エピローグ 前編2『再起動(リブート)の朝食と家族のケジメ』
「おい、泰臣!! もう一回きくぞ、なんで黙ってたんや!!」
雁助さんの怒声が響き、博雅の父が親父の襟首に手をかけようとした、その時だった。
「――じゃあ、お前らなら言えたのかよ」
親父が、見たこともないような真面目な顔で、静かに、だけど重い声を絞り出した。
襟首を掴もうとしていた博雅の父の手が、止まる。
「自分の子供が、あんな悲壮な面で帰ってきて……。毎日毎日、泣きじゃくって、どうしようもないほどの心の傷を作ってまで、魂を削って友人を救ったなんて。……そんなこと、親の口からお前らに言えたのかよ」
親父の視線は、誰を見るでもなく、一年前のあの日、血と泥にまみれた俺を抱き上げた自分の掌を見つめているようだった。
「……言えるわけねーだろ。

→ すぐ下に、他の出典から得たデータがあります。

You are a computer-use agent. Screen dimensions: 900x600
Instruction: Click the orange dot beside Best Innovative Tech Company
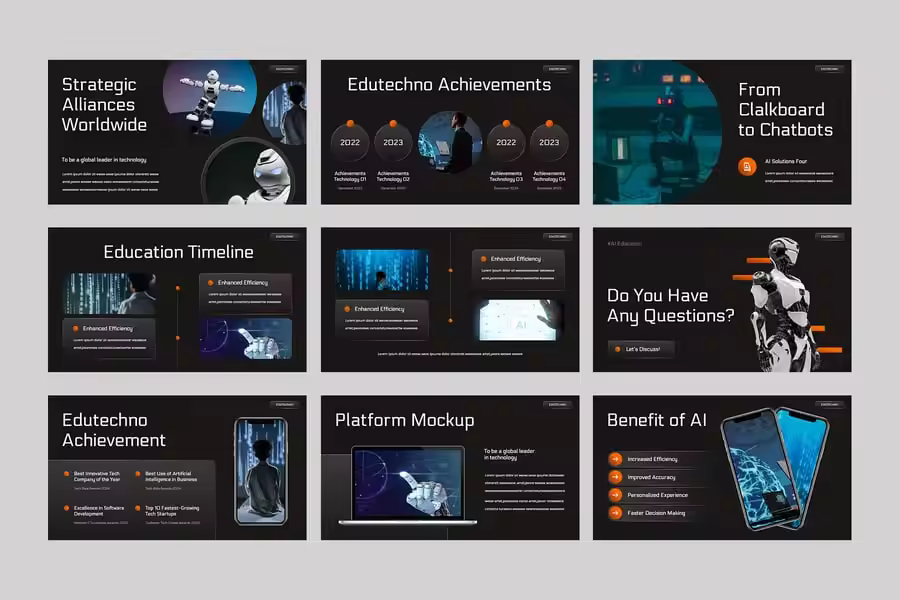pyautogui.click(x=66, y=474)
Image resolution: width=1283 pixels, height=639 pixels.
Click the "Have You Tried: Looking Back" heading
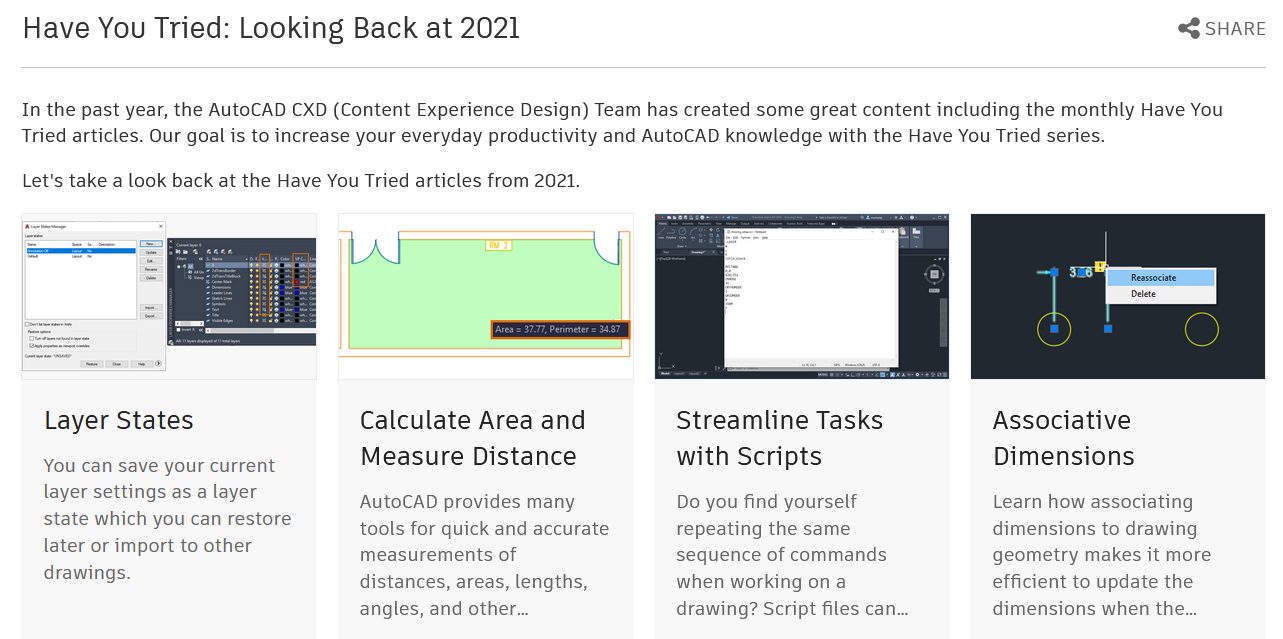pyautogui.click(x=271, y=28)
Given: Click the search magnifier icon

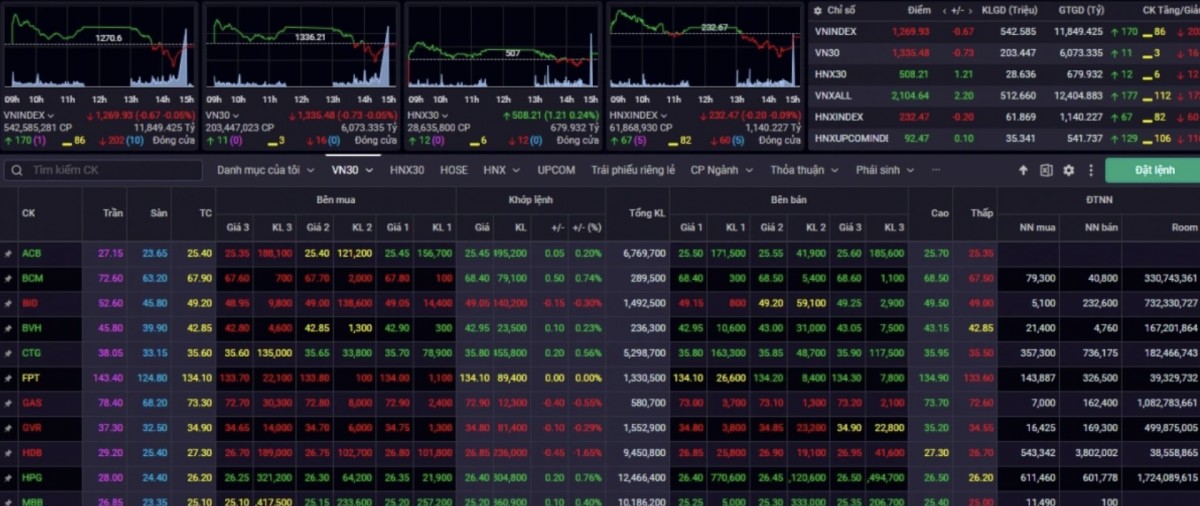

俺だって、あいつが……晴明が、自分の魂と引き換えにした『答え』を、どうやってお前らに伝えたらええか、今日までずっと分からんかった」
店内に、再び重い沈黙が降りた。
雁助さんは拳を握りしめたまま俯き、博雅の父は力なく椅子に座り込んだ。
なぁ、あんたならどう思う?
親父のあんな顔、初めて見た。
俺を放っておいたんじゃなくて、親父もまた、俺が作った「バグ」の重さに、一年間ずっとハックされ続けてたんだ。
母ちゃんが、静かに親父の肩に手を置いた。その手が、微かに震えている。
……はぁ。やりたかないねー、本当に。親子揃って、不器用すぎるだろ……
俺は冷え切ったオムライスを胃に流し込み、震える指先で空になった皿を見つめた。
大人が泣いて、怒鳴って、そしてようやく、一年前のあの日から止まっていた空気が、北野の海風に混ざって流れ始めた気がした。